## Work instruction
Where the listing below reaches the line containing "Given: Expand the 内容管理 sidebar chevron", start writing out lines exactly, and stop once the line containing "Click the star" has been written.

## Data to examine
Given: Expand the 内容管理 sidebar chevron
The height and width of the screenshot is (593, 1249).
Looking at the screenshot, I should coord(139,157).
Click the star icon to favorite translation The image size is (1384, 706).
==
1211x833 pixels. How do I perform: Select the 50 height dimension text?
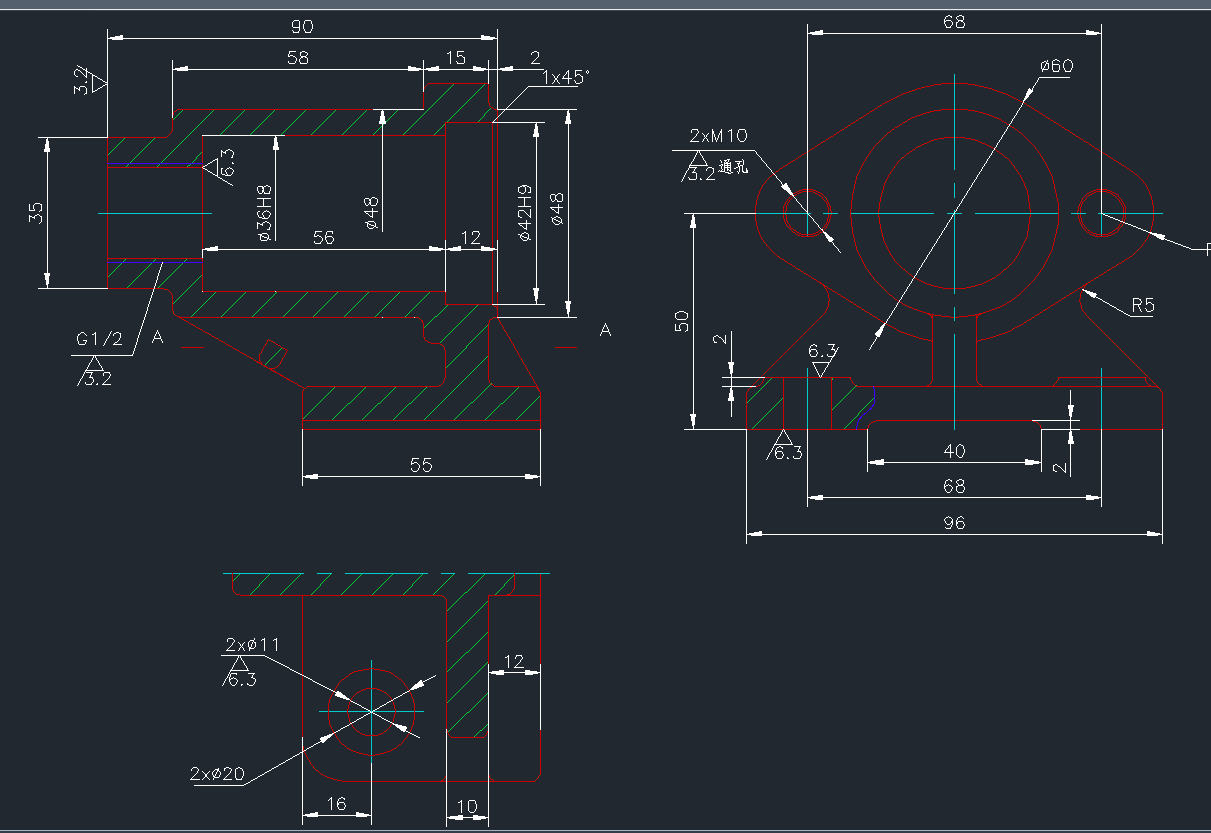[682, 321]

## Task response
Given: Expand the 内容管理 sidebar chevron
The height and width of the screenshot is (593, 1249).
Looking at the screenshot, I should coord(139,157).
Click the star icon to favorite translation The image size is (1384, 706).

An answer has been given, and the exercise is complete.